SUPPLIED TEXT -
I’m only halfway through my undergraduate career, but because of anxiety about the future, I’m already preparing for graduate school entrance exams and scholarship applications. I’m applying for jobs and internship opportunities. I’m taking a full course load while working in multiple student organizations and holding an on-campus job.
I’m tired of worrying so much about the next chapter. I feel stuck in a constant cycle of looking back and looking ahead, perpetually ignoring the present. The pandemic has stolen half of my undergraduate experience. I don’t want to let fear of the future rob me of the other half. I frequently hear that I should be living in the moment and enjoy my time as a 20-year-old college student, but I also hear that I need to be responsible and plan for my future. It is hard to reconcile those two sets of instructions: I want to let go and have fun, but I worry that in six months I’ll look back and think that I could have instead been preparing for more serious things.
Despite the dilemma, I’ve tried to make more room for fun in my life. In my last two years, that’s something I’ve distinctly lacked. My overthinking and overplanning has often left me feeling exhausted and jaded about my university experience, wondering how I can make my NYUAD experience worth it. I refused to appreciate my day to day interactions and experiences because I was so frustrated about the past and concerned about the future. With time, I’ve come to appreciate that a late night chat over a cup of karak or an impromptu trip to Hamdan street can make up for an entire week’s worth of academic stress and existential dread.

RECORD EXTRACTS -
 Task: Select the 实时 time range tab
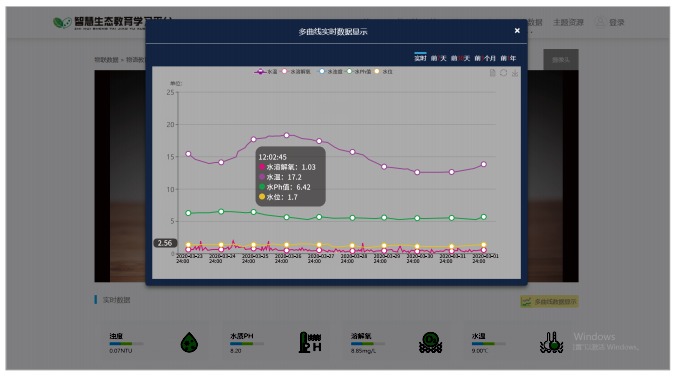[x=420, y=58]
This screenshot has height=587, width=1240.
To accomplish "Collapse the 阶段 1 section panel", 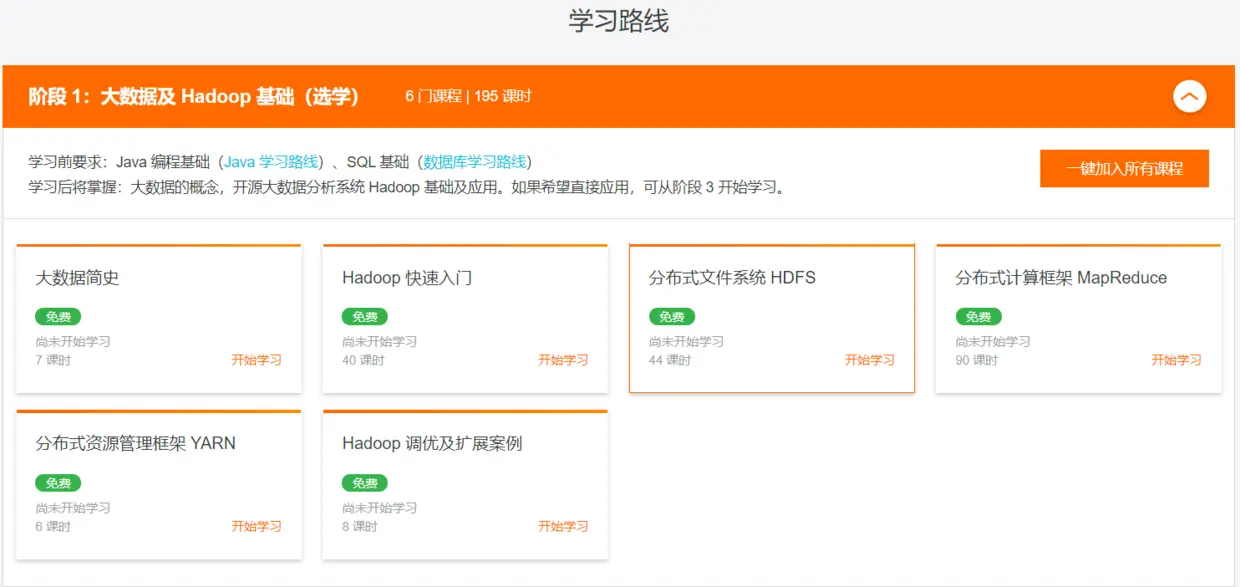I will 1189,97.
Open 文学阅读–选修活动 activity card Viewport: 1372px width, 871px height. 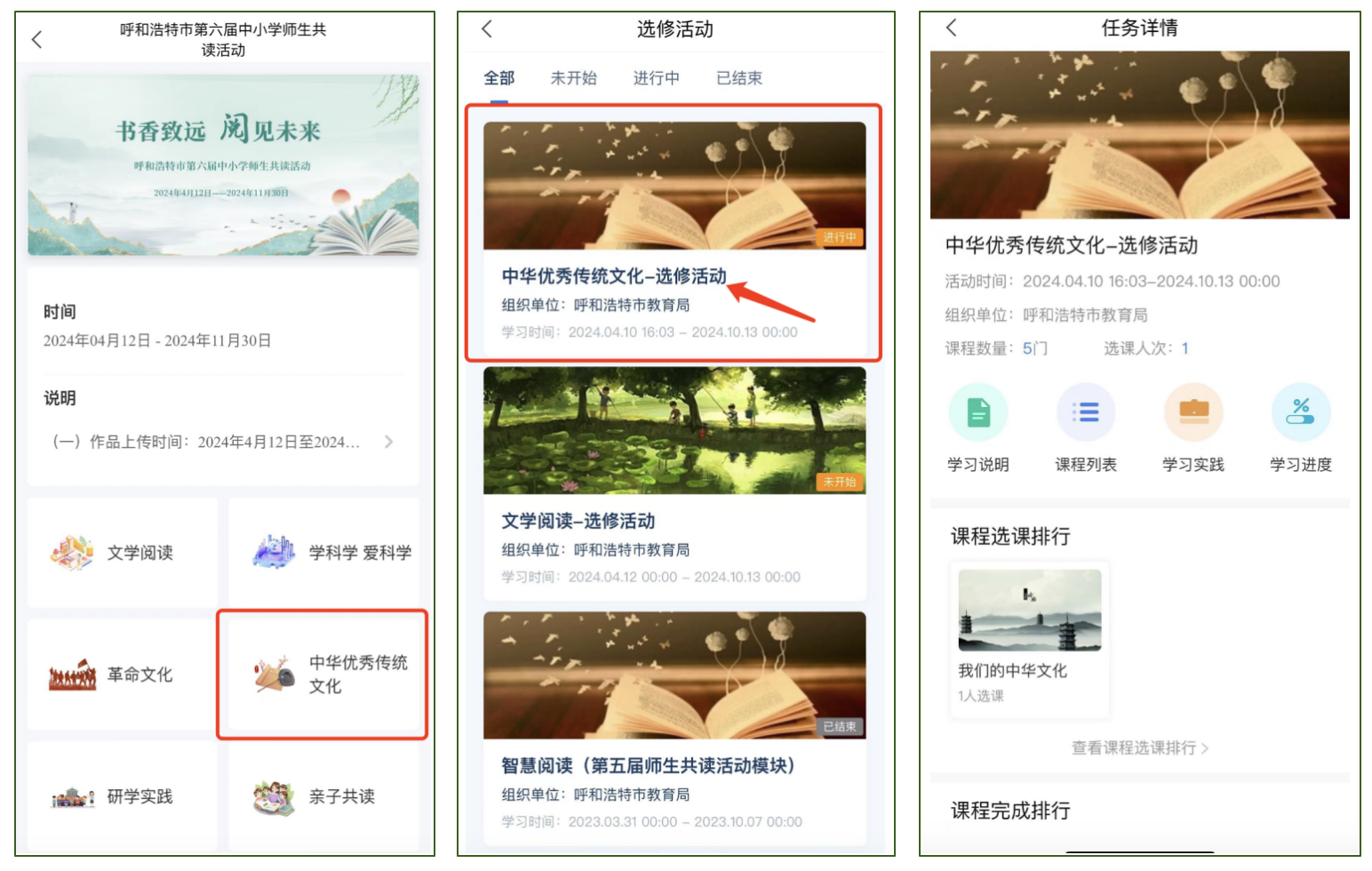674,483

USING THE INFORMATION -
[A] Answer these questions using the essay on college life and planning ahead:
(i) Which exams and applications does the writer say they are already preparing for?
(ii) How much of the writer's undergraduate experience does the essay say the pandemic has stolen?
(iii) Which two experiences can make up for an entire week's worth of academic stress and existential dread?
[B] Transcribe the essay on college life and planning ahead word for word between "I’m only halfway" and "an on-campus job.", inclusive.

SOLUTION SET -
[A]
(i) Graduate school entrance exams and scholarship applications.
(ii) Half of it.
(iii) A late night chat over a cup of karak or an impromptu trip to Hamdan street.

[B]
I’m only halfway through my undergraduate career, but because of anxiety about the future, I’m already preparing for graduate school entrance exams and scholarship applications. I’m applying for jobs and internship opportunities. I’m taking a full course load while working in multiple student organizations and holding an on-campus job.